*Dataset content*.
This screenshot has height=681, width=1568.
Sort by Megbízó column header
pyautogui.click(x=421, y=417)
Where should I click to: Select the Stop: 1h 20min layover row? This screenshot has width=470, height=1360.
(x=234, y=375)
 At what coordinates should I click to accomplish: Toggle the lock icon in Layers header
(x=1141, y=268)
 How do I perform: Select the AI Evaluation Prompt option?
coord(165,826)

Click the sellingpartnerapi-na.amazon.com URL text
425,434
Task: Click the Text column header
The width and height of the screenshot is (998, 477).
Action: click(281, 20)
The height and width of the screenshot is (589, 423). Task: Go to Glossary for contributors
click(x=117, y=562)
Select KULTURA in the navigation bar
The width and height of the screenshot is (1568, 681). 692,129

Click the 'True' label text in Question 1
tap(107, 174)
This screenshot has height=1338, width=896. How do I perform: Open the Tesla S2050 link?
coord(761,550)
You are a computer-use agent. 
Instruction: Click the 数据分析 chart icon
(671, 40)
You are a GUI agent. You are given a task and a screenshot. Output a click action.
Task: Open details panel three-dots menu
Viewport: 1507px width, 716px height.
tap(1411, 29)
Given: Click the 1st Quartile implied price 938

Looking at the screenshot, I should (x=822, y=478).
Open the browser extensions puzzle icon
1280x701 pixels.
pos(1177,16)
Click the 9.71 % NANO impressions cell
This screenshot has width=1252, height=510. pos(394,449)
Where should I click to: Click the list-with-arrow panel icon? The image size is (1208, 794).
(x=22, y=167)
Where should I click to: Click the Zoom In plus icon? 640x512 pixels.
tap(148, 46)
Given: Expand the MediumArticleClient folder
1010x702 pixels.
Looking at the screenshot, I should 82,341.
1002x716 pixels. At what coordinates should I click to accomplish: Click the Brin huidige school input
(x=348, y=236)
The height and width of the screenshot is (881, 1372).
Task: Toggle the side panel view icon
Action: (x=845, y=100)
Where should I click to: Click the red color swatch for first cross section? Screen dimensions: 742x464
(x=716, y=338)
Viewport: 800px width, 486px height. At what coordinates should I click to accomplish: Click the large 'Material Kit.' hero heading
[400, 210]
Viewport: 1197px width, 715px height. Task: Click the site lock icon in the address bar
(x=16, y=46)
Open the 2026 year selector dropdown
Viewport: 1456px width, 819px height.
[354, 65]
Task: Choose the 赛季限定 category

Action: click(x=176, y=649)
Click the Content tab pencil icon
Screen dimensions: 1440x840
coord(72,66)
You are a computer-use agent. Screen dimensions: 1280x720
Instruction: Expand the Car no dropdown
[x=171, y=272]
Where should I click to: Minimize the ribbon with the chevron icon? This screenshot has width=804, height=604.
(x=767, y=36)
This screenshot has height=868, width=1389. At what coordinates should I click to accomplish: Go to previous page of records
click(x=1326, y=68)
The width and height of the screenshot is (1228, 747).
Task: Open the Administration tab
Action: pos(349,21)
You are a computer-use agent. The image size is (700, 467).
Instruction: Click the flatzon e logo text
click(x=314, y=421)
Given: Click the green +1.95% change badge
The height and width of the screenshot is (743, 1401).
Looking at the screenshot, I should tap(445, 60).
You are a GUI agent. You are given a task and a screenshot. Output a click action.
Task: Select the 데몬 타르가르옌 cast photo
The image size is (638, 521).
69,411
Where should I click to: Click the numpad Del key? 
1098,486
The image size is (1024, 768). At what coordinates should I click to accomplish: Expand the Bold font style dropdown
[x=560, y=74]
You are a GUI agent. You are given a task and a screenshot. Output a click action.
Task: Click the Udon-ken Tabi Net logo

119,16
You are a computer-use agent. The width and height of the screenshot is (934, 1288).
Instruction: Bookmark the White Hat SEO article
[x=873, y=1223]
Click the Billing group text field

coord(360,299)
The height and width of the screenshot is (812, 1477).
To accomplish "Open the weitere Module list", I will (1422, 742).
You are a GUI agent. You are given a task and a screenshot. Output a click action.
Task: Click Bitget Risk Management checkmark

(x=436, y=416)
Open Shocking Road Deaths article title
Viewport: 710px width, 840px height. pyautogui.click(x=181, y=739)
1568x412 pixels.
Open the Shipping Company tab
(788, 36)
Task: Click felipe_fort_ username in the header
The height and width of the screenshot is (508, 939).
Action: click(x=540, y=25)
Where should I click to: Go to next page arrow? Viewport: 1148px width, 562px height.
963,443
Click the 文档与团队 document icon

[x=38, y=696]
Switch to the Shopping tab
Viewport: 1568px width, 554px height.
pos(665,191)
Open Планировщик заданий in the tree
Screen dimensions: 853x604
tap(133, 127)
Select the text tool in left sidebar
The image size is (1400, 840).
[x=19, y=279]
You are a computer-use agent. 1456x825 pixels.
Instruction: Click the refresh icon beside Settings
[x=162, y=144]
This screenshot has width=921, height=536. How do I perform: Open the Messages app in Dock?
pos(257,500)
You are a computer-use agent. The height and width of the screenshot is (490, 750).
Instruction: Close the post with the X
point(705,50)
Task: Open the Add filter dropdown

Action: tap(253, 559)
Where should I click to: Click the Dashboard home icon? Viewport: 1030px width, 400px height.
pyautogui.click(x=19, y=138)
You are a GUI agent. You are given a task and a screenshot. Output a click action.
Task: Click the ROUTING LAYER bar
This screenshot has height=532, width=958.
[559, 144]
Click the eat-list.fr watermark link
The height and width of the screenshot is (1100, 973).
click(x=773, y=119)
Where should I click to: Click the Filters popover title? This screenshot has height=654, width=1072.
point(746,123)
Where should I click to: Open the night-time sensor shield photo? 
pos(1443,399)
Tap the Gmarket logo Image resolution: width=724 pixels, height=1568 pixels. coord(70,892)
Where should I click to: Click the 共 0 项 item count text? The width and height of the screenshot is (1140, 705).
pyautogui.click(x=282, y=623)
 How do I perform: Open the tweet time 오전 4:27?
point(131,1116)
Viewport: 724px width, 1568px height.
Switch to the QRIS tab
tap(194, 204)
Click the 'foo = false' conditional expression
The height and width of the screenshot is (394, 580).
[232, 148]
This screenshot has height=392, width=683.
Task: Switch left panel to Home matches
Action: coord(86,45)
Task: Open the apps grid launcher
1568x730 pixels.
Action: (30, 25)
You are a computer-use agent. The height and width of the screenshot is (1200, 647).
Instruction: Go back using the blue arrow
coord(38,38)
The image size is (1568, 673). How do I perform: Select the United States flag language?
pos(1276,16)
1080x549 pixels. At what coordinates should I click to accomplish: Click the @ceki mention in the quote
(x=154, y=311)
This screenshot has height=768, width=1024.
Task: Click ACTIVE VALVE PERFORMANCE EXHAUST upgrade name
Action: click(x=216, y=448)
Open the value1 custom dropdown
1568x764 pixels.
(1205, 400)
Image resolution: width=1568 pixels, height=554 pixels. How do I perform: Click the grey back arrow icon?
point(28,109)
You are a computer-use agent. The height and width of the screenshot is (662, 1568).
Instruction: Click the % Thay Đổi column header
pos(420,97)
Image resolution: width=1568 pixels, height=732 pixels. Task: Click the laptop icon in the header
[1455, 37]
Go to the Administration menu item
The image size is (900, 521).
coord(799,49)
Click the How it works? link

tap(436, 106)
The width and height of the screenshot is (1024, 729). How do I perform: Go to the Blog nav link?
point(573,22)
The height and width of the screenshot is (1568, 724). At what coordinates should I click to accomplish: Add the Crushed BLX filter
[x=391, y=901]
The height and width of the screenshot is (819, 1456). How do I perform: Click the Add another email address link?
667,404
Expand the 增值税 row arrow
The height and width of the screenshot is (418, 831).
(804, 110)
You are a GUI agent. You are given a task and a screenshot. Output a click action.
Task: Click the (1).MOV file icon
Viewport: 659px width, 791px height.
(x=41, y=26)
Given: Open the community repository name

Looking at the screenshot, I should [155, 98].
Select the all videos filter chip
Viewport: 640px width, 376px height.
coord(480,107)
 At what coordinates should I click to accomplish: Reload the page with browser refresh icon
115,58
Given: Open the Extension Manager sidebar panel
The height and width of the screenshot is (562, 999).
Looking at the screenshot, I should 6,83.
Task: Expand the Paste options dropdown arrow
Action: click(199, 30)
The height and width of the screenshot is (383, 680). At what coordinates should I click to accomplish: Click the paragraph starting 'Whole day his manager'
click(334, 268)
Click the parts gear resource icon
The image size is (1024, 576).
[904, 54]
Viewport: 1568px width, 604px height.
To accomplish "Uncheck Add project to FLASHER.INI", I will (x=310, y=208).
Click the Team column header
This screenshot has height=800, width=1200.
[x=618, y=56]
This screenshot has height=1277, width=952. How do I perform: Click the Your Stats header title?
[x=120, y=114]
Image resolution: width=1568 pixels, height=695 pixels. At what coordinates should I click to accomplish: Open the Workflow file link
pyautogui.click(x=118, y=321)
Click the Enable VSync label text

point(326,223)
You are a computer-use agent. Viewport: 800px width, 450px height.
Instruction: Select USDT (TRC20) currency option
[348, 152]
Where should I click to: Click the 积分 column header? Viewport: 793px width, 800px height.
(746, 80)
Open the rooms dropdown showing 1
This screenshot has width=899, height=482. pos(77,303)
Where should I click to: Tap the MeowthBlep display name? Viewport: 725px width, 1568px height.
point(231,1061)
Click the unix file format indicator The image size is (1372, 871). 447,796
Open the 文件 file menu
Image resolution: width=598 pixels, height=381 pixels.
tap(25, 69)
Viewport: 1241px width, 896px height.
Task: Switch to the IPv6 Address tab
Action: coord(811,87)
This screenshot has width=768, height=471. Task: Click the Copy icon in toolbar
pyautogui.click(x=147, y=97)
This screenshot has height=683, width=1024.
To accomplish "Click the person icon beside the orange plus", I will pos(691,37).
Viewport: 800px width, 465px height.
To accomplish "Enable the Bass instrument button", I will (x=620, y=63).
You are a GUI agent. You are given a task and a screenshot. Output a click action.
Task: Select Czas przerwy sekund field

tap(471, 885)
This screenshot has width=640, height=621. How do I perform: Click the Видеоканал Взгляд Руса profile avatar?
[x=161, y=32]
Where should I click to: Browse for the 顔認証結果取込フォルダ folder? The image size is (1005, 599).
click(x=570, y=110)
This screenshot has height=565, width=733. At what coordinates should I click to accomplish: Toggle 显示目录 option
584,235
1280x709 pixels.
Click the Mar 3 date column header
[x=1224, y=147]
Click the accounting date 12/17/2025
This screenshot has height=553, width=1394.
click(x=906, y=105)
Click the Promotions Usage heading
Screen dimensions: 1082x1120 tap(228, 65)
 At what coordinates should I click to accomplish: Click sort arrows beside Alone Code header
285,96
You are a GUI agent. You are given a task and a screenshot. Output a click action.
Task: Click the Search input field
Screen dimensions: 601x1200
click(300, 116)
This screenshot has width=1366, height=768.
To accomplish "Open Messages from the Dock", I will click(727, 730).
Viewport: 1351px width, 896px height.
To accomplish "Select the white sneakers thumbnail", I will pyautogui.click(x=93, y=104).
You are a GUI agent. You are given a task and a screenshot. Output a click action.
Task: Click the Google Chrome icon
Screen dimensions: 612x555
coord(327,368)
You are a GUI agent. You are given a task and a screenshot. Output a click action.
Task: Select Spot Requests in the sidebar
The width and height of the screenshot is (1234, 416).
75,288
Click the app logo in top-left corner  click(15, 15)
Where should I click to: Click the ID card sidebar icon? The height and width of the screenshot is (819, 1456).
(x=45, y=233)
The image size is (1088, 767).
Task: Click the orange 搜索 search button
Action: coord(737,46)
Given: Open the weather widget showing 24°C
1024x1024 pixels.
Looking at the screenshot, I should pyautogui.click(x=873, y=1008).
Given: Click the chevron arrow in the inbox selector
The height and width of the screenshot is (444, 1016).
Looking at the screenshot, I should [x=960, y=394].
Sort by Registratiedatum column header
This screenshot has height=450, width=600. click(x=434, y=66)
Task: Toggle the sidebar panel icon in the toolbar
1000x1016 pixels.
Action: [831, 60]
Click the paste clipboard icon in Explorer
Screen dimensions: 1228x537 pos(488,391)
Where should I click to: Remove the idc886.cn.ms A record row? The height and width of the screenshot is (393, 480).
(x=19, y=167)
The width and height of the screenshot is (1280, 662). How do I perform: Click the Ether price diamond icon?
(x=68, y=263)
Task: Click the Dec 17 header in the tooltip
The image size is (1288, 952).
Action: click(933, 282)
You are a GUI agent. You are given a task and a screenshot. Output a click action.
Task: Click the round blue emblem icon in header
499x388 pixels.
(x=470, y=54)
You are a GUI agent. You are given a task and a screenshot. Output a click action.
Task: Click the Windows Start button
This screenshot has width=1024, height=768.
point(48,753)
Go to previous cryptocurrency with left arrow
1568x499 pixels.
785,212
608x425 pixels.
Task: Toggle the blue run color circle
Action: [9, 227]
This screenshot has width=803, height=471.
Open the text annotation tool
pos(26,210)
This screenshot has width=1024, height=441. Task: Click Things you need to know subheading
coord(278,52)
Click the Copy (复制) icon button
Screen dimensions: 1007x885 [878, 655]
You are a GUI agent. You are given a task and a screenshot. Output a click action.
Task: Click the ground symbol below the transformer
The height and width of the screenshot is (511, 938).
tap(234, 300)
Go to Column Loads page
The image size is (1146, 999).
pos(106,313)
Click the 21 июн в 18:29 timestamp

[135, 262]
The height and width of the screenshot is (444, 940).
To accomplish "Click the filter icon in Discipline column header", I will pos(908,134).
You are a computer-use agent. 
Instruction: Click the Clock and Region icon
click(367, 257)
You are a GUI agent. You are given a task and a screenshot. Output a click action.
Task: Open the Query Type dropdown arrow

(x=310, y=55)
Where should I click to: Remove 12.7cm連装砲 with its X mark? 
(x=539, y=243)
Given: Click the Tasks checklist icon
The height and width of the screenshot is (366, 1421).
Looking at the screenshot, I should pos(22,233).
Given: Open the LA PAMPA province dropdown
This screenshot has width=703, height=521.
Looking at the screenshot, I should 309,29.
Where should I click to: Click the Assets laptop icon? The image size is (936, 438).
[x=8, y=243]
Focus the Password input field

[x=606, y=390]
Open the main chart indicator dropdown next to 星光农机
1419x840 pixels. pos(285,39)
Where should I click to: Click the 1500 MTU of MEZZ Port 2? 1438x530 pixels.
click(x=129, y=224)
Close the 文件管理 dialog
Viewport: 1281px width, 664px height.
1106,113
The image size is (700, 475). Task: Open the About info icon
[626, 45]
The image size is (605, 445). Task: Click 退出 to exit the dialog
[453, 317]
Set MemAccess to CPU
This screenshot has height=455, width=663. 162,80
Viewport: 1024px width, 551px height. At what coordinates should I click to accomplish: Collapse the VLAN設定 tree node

*Exercise goal*. Using the records, find the number of lines in which the string "tree" occurs. Reply with that number alone.

*Response for this exercise*. 2